Repadmin Error: While accessing the hard disk, a disk operation failed even after retries

I ran into an interesting replication issue that I was troubleshooting a few days ago and I thought it would be a good idea to post the issue with the fix action. I was running repadmin /showreps and I found that a domain controller was failing to replicate with a few replication partners.  

Issue:

During the beginning phase of troubleshooting I found that DC01 was failing to pull all but 2 partitions from DC02. Even more interesting DC01 was pulling 15 out of the 17 partitions successfully from DC02. When I ran repamin /showreps dc01 “I got the following error”

DsReplicaSync() failed with status 1127 (0x467):

While accessing the hard disk, a disk operation failed even after retries.

Here is the breakdown from the repamin /showreps output:

DC01 pulling from DC02 “intra-site partners” failing to replicate all but 2 partitions.

DC02 pulling from DC01 “intra-site partners” replicating all partitions.

DC01 pulling from DC03 “inter-site partners” failing to replicate all but 1 partitions.

DC03 pulling from DC01 “inter-site partners” replicating all partitions.

Because I was getting the hard disk error I did check the hard drives and the array for issues of a possible hard drive failure on DC01. Unfortunately there was no indication of a hard drive failure in the Dell OpenManage console.

I checked the event log on DC01 and I found the following error:

Log Name: Directory Service

Source: Microsoft-Windows-ActiveDirectory_DomainService

Event ID 1084

Task Category: Replication

Computer: DC01

Description:

Internal event: Active Directory could not update the following object with changes received from the following source domain controller. This is because an error occurred during the application of the changes to Active Directory on the domain controller.

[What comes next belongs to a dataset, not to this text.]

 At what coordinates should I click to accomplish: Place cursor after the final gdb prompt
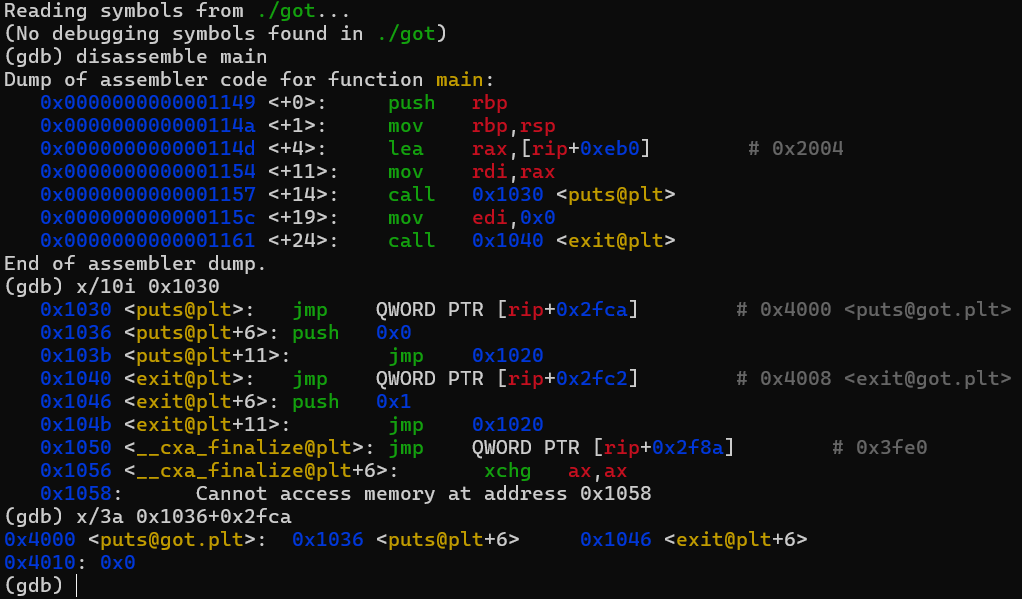click(80, 584)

Object: distinguished_name_path_of_object_that_failed_to_write_to_local_database

Object GUID: 32_character_alpha-numeric_object_GUID

Source domain controller:object_GUID_for_source_domain_controller's_NTDSDSA_object._msdcs

I did a Bing search and found the following article: http://support.microsoft.com/kb/837932. I chose option 2 which was to uncheck the Global Catalog on the DC01.

Action:

  • I unchecked the Global Catalog option in “AD Sites and Services” on DC01. Depending on the environment size this process can take a while because it has to remove all the GC partitions.
  • After an hour I checked replication and I was still getting the original error:

DsReplicaSync() failed with status 1127 (0x467):

While accessing the hard disk, a disk operation failed even after retries.

  • Sometimes you get different error messages in the GUI so I opened “AD Sites and Services” and right clicked on the connection object for DC01 and DC02 then select replicate now. I got the following error:

The following error occurred during the attempt to synchronize naming context fqdn "This is the same partition from previous event ID 1084" from Domain Controller DC01 to DC02 the naming context is in the process of being removed or is not replicated from the specified server.

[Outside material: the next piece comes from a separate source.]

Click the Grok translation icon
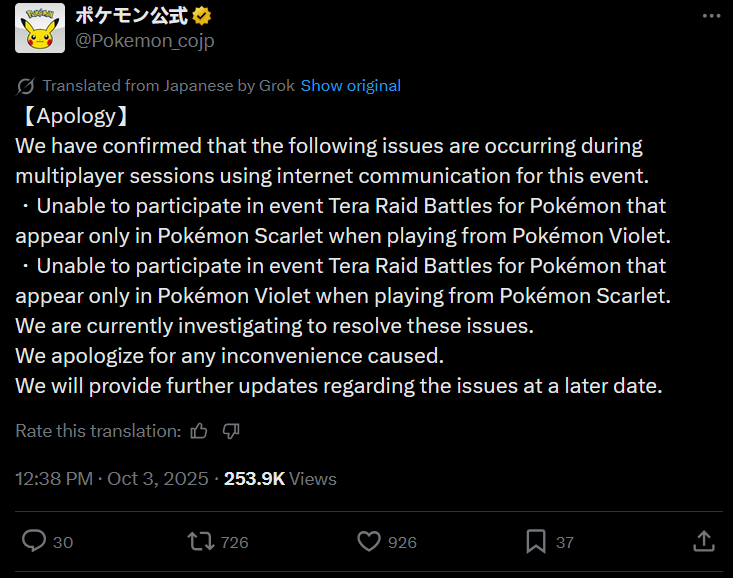This screenshot has height=578, width=733. 26,86
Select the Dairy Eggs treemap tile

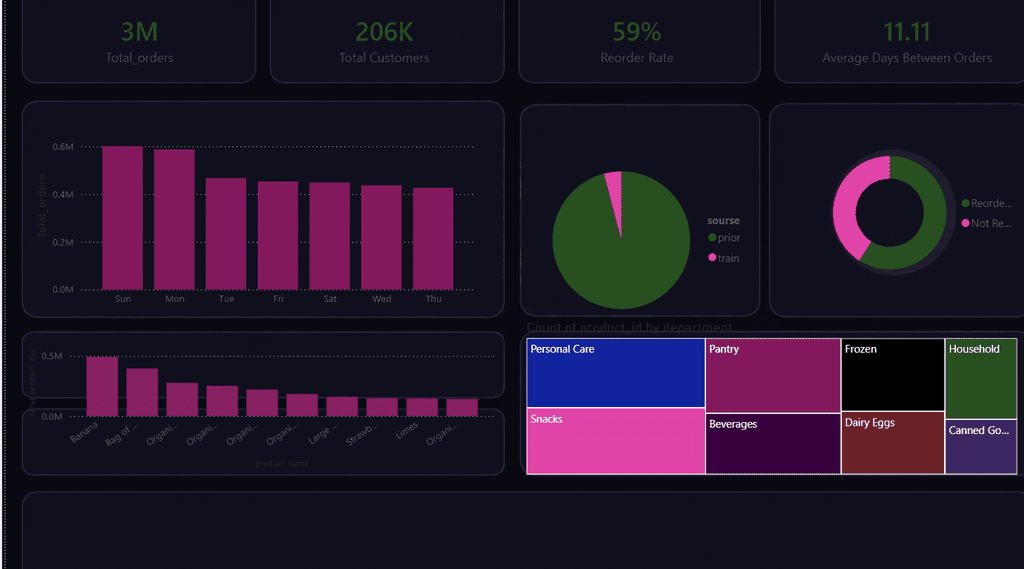(x=893, y=443)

I checked the event log on DC01 and it was unable to remove the objects in the GC partition. I was getting error:

Log Name: Directory Service

Source: Microsoft-Windows-ActiveDirectory_DomainService

Event ID 1661

Task Category: Replication

Computer: DC01

Description:

Active Directory Domain Services did not remove objects of the following partition from the local Active Directory Domain Services database.

Directory partition:

DC=local ,DC=domain ,DC=com "The error was referencing all the GC partitions"

At this point my only option was to run an offline defrag on the ntds.dit using the following article http://technet.microsoft.com/en-us/library/cc794920(WS.10).aspx.

After I restarted the ntds service there was no errors when the database mounted.

  • To save time I manually replicated all partitions.
  • Command repadmin /replicate <dest-dc01> <source-dc02> DC=full DN path of partition
  • The DC started replicating all partitions with all its partners.
  • I verified the ActiveDirectory_DomainServices event ID 1660: The removal of the following partition from the local Active Directory Domain Services database completed. Verified this was recorded for all the GC partitions.
  • I selected the Global Catalog option in “AD Sites and Services” on the NTDS Settings.
  • Then after an hour or so the DC was a Global Catalog again and it was successfully replicating with its partners again.

Additional information:

I later found that there was a hard drive failure on DC01 about a month prior and the drive was replaced. The last successful replication occurred just before the hard drive crashed. It appears this issue was caused by a disk failure that corrupted a section in the ntds.dit.

Links:

Event ID 2108 and Event ID 1084 occur during inbound replication of Active Directory in Windows 2000 Server and in Windows Server 2003

http://support.microsoft.com/kb/837932

Compact the Directory Database File (Offline Defragmentation)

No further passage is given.